| MATERIALS PROVIDED |
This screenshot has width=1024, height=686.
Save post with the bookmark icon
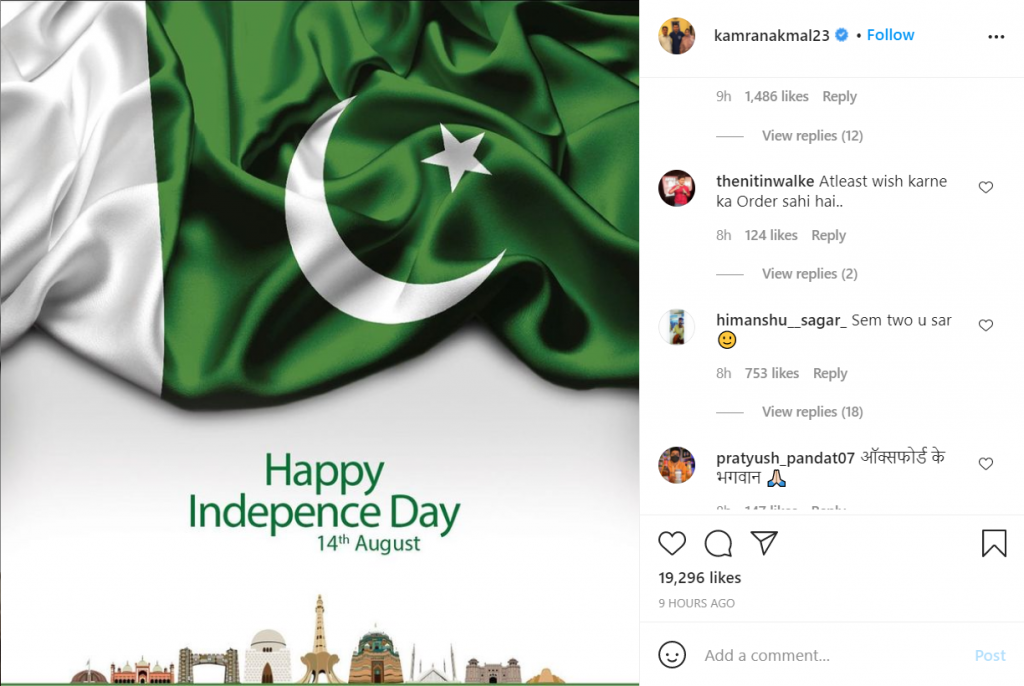tap(993, 543)
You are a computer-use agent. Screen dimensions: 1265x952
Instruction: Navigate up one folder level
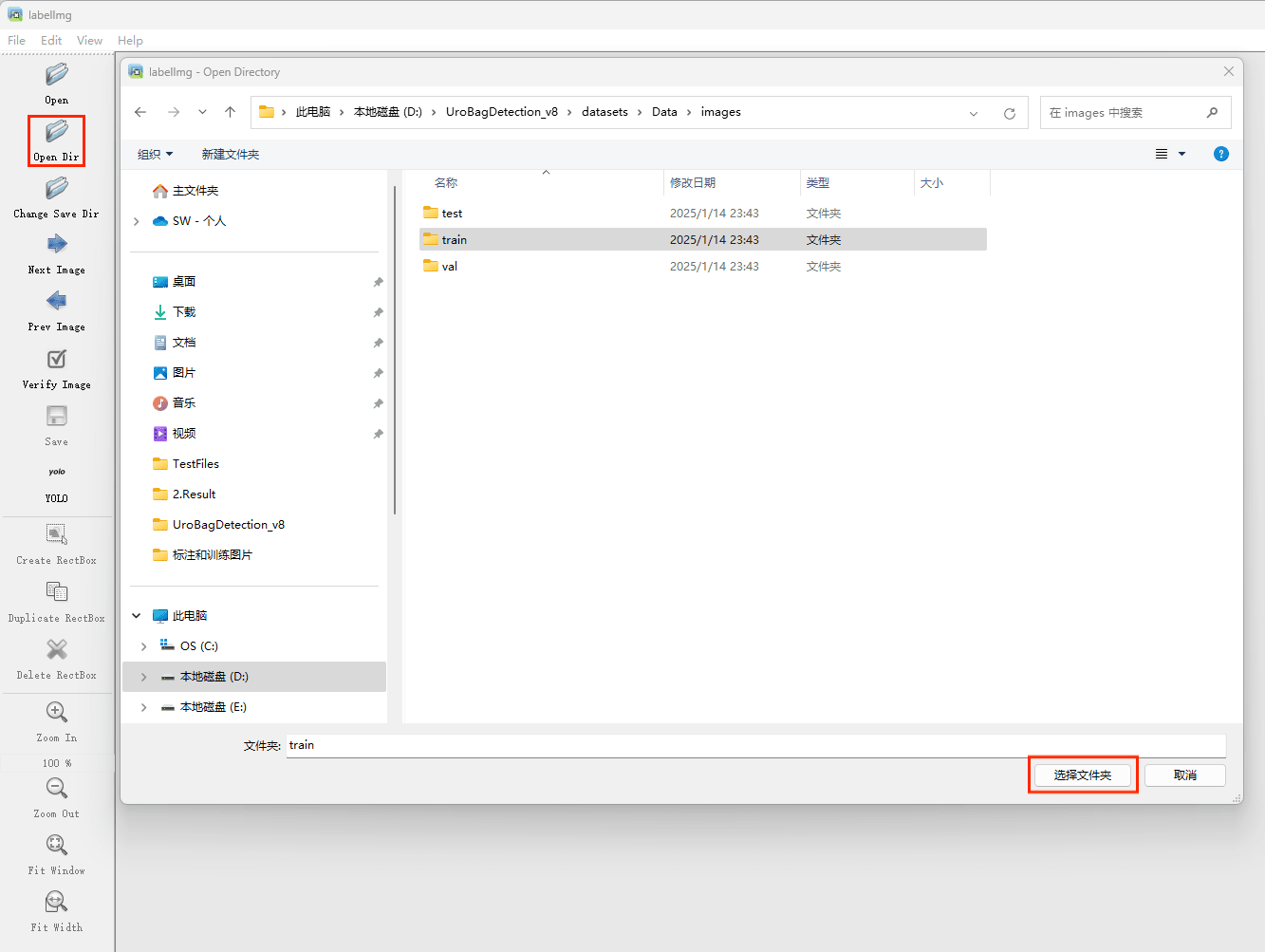pos(230,112)
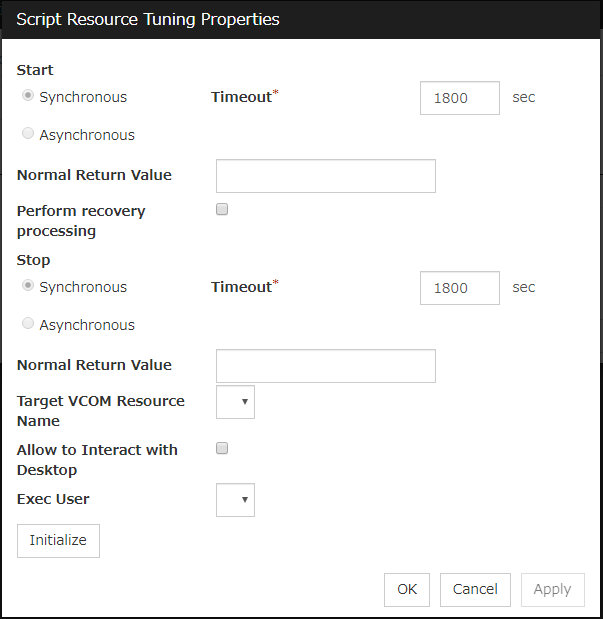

| INSTRUCTIONS TO FOLLOW |
Leave out the pictures and repeat everything else in the records exactly.

| OUTPUT OF THE EXERCISE |
This screenshot has width=1024, height=686.
Save post with the bookmark icon
tap(993, 543)
You are a computer-use agent. Screen dimensions: 1265x952
Instruction: Navigate up one folder level
pos(230,112)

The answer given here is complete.